**Exercise directions:** Format the listing as a two-column CSV with the headers request and coordinates, one row per item, covering everything from the line containing "This screenshot has" down to the end of the listing. Put each field in quotation marks, turn line breaks into spaces, and leave the pictures out.

**Data to process:**
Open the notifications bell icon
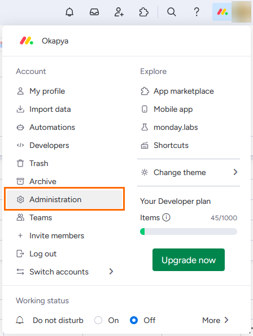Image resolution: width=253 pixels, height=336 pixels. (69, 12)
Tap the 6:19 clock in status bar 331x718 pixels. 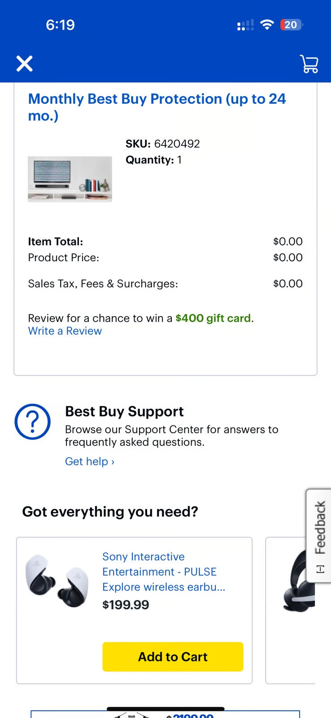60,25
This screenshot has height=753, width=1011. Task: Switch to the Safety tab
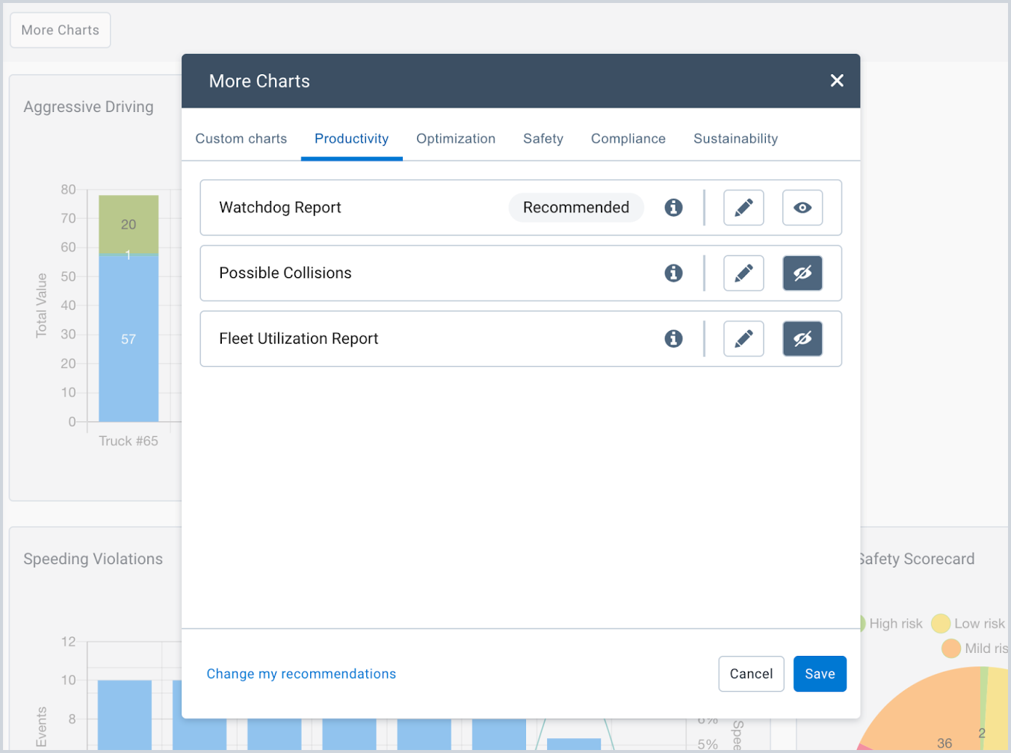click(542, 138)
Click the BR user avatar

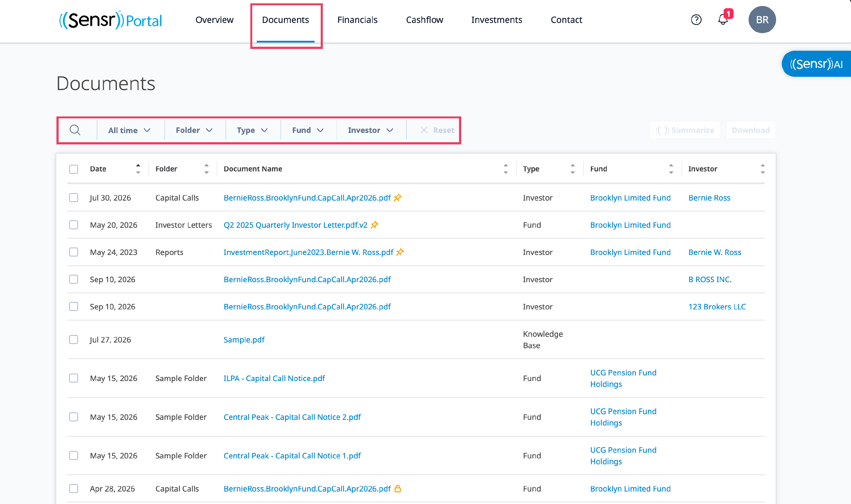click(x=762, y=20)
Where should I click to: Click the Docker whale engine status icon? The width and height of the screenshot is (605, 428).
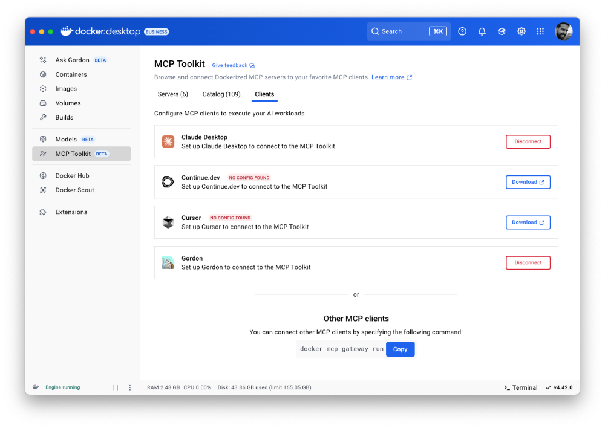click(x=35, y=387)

**Exercise solution:**
request,coordinates
"This screenshot has height=753, width=1011. Task: Switch to the Safety tab","click(542, 138)"
"Click the BR user avatar","click(x=762, y=20)"
"Where should I click to: Click the Docker whale engine status icon? The width and height of the screenshot is (605, 428).","click(x=35, y=387)"